付箋の色と信号機をつなげた “わが家の3ステップ”
- 赤が増えたら──みんかいに即電話
空室確保や見学日決定など「72時間以内に動く案件」は赤。
迷う前にみんかいへ連絡し、まず“火を消す”ことを最優先に。 - 黄色が目立ってきたら──あいらいふで好みを再チェック
レクリエーションや居室の雰囲気など「じっくり比較したい項目」は黄。
母の趣味、父の通いやすさをあいらいふと一緒に整理して、候補を絞り直します。 - 青が残ったら──ソナエルに費用を一括相談
長期シミュレーションや兄弟での負担割合など“数字の不安”は青。
ソナエルのキャッシュフロー表で20年先まで見える化し、家族会議の土台に。
赤・黄・青の付箋と信号機ルールを地図に貼るだけで、
「次は何を、どこに相談?」と迷わないわが家のカンペが完成しました。忙しい日でも頭がパンクしません。
まとめ──迷ったら「まず話してみる」が一歩になる
紹介センターは「入所を決めるためのゴール」ではなく、「選択肢を整理するための入り口」。

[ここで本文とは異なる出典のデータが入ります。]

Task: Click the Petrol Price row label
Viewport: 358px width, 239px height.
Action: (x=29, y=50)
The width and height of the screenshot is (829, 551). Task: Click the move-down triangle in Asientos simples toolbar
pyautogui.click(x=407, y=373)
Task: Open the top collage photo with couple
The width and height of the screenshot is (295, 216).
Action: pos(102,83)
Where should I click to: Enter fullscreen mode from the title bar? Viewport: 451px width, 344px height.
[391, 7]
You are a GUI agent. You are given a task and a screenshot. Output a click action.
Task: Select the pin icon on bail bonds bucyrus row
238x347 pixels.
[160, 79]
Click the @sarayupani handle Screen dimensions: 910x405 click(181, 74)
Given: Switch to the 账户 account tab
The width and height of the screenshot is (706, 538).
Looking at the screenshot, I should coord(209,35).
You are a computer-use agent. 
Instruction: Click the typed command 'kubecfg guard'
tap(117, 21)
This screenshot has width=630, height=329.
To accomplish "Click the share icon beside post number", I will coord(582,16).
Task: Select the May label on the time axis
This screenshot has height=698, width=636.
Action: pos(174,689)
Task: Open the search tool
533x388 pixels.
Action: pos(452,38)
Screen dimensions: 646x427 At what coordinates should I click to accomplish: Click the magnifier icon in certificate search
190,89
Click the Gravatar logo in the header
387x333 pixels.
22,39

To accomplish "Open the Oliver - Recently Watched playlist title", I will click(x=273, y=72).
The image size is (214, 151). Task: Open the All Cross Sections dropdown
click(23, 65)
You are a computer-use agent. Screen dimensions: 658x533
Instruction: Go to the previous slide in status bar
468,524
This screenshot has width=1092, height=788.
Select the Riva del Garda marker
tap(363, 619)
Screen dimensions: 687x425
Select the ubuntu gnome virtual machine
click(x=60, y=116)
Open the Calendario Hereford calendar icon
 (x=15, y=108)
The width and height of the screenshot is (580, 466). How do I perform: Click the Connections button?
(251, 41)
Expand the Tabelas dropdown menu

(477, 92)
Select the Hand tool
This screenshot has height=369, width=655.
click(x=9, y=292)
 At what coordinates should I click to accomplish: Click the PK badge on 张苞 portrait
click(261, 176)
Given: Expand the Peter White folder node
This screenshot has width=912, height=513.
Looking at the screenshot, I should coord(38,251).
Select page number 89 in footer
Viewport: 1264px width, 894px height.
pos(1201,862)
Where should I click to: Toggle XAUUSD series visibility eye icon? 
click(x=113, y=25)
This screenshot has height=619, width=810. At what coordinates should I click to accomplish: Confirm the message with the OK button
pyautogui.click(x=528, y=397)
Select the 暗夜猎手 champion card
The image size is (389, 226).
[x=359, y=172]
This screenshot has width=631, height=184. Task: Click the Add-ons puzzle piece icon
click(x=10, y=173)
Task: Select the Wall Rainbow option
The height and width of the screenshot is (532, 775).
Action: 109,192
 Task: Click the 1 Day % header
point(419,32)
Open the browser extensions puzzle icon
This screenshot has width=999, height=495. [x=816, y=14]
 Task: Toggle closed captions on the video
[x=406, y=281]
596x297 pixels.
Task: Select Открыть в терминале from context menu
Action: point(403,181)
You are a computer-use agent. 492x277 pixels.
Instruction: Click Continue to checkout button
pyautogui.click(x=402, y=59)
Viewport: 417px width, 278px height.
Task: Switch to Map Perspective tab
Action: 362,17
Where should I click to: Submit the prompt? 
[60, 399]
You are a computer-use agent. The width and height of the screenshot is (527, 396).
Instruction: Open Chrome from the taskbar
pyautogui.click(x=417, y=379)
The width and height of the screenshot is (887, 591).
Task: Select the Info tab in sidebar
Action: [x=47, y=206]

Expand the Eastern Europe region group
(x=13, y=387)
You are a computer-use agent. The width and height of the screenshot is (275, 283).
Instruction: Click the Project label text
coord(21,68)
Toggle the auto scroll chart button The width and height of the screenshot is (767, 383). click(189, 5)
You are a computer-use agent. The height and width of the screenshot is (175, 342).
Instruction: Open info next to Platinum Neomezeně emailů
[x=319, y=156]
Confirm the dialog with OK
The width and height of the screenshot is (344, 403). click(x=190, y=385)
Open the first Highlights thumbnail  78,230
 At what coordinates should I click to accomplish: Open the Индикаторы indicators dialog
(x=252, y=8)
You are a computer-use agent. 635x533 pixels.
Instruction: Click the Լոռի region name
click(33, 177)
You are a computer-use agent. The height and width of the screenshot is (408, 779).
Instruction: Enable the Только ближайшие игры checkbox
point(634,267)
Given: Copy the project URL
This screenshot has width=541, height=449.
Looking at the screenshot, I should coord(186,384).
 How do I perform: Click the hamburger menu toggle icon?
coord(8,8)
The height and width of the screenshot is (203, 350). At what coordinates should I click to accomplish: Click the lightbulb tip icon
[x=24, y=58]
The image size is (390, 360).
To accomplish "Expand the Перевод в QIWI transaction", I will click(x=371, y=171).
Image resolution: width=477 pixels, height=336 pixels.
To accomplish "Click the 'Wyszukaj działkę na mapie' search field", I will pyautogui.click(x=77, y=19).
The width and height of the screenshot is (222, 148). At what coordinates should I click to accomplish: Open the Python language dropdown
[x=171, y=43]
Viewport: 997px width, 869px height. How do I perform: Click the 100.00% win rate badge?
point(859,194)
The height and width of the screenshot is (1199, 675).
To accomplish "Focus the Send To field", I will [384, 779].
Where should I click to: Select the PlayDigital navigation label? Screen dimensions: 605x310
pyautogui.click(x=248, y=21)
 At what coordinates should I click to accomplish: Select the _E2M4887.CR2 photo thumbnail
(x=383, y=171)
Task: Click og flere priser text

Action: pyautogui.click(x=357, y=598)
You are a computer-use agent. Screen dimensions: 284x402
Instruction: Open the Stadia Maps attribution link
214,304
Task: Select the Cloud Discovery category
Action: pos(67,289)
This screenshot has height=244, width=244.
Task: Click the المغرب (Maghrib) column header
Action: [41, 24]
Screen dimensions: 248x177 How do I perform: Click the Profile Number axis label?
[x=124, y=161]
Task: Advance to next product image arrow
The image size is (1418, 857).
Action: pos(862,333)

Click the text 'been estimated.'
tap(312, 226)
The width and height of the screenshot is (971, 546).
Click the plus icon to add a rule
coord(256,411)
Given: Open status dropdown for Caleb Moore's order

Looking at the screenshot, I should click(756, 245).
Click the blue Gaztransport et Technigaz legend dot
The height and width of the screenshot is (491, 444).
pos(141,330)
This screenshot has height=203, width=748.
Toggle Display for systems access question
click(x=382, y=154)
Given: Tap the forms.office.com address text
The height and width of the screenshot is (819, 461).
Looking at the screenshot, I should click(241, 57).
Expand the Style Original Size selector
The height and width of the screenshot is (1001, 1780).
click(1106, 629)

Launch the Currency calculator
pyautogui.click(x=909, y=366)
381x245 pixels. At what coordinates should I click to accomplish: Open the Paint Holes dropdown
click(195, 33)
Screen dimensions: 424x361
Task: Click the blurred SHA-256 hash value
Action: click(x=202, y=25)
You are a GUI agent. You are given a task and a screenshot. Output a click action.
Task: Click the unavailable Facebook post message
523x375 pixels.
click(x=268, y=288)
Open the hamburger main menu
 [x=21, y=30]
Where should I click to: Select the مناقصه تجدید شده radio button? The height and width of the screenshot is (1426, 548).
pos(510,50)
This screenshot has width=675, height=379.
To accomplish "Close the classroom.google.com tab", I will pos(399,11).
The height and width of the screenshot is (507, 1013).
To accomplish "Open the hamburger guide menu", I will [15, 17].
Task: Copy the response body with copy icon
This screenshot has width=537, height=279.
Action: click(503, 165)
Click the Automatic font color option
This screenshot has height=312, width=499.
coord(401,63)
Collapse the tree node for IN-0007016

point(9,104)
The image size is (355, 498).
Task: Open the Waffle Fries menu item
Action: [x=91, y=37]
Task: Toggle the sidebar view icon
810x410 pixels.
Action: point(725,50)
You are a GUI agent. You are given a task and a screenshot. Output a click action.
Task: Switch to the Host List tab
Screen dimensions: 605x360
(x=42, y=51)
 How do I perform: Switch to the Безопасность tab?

電話1本で施設の名前が具体的に浮かぶだけで、夜中に検索窓をさまよう不安はずいぶん小さくなりました。
わが家では、赤=みんかい、黄=あいらいふ、青=ソナエルと信号機で分けておくだけで、
「今はどこに連絡すべき?」と迷わず動けています。
付箋3色と信号機ルール──聞こえはシンプルですが、“緊急度”と“距離感”を家族全員が共有できる効果は想像以上でした。
もし同じように迷っているなら、まずは気になったセンターに「情報収集だけでもいいですか?」と聞いてみてください。
電話を切ったあと、肩の力が少し抜けていたら――その一歩は、きっと間違っていないはずです。